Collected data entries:

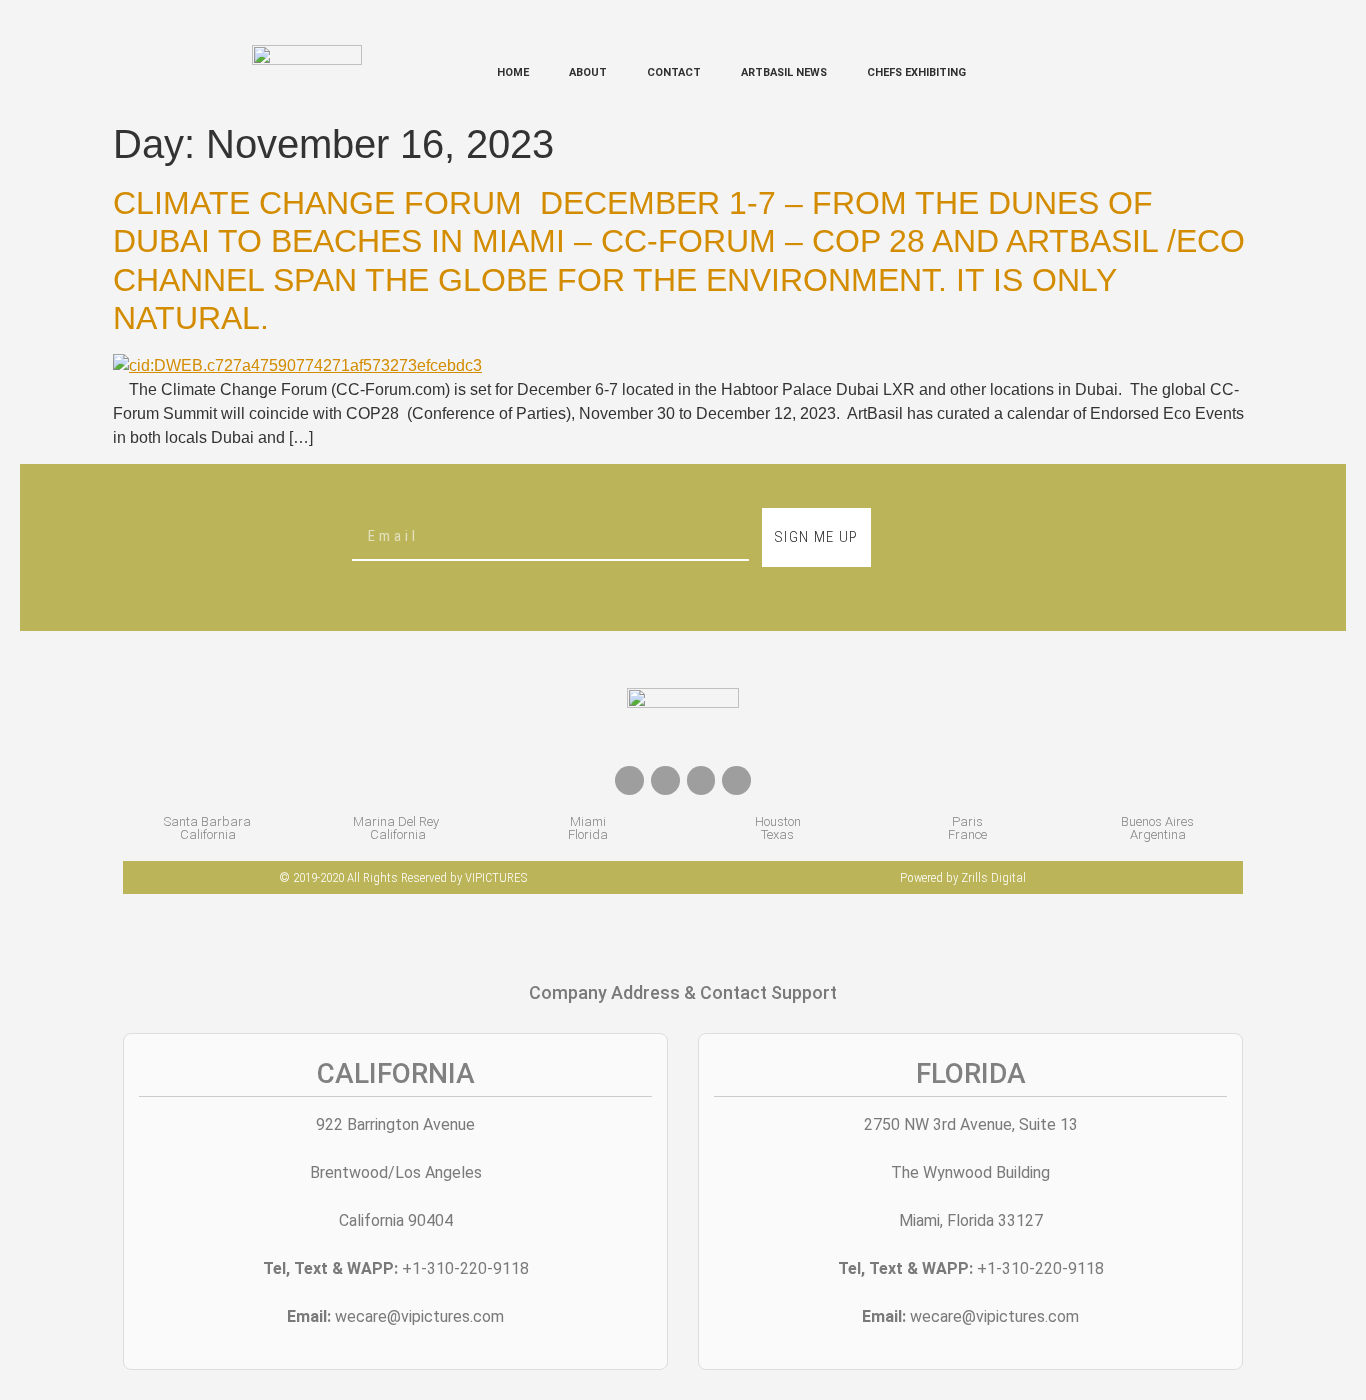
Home (513, 72)
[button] (1099, 73)
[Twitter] (665, 780)
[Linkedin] (736, 780)
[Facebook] (629, 780)
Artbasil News (784, 72)
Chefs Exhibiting (916, 72)
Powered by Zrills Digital (963, 877)
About (588, 72)
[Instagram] (701, 780)
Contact (674, 72)
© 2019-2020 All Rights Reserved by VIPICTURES (403, 877)
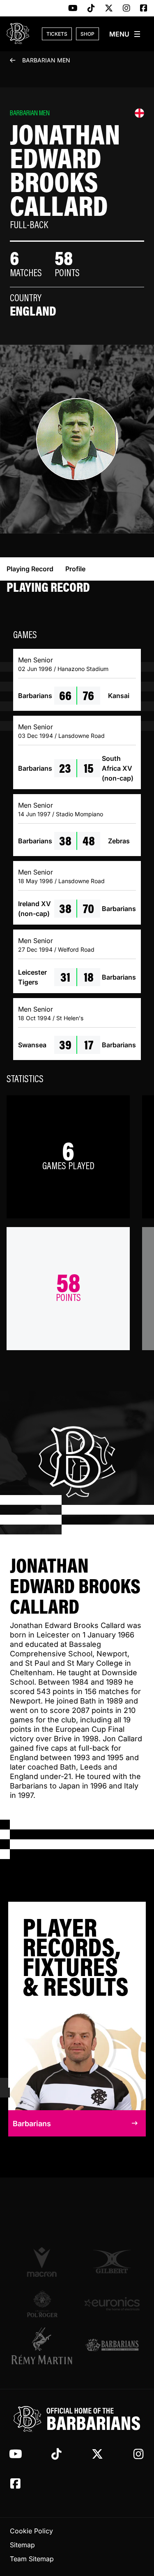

What the task requires: Every line above must be printed again exactly, pictures excluded.

Task response:
Home (513, 72)
[button] (1099, 73)
[Twitter] (665, 780)
[Linkedin] (736, 780)
[Facebook] (629, 780)
Artbasil News (784, 72)
Chefs Exhibiting (916, 72)
Powered by Zrills Digital (963, 877)
About (588, 72)
[Instagram] (701, 780)
Contact (674, 72)
© 2019-2020 All Rights Reserved by VIPICTURES (403, 877)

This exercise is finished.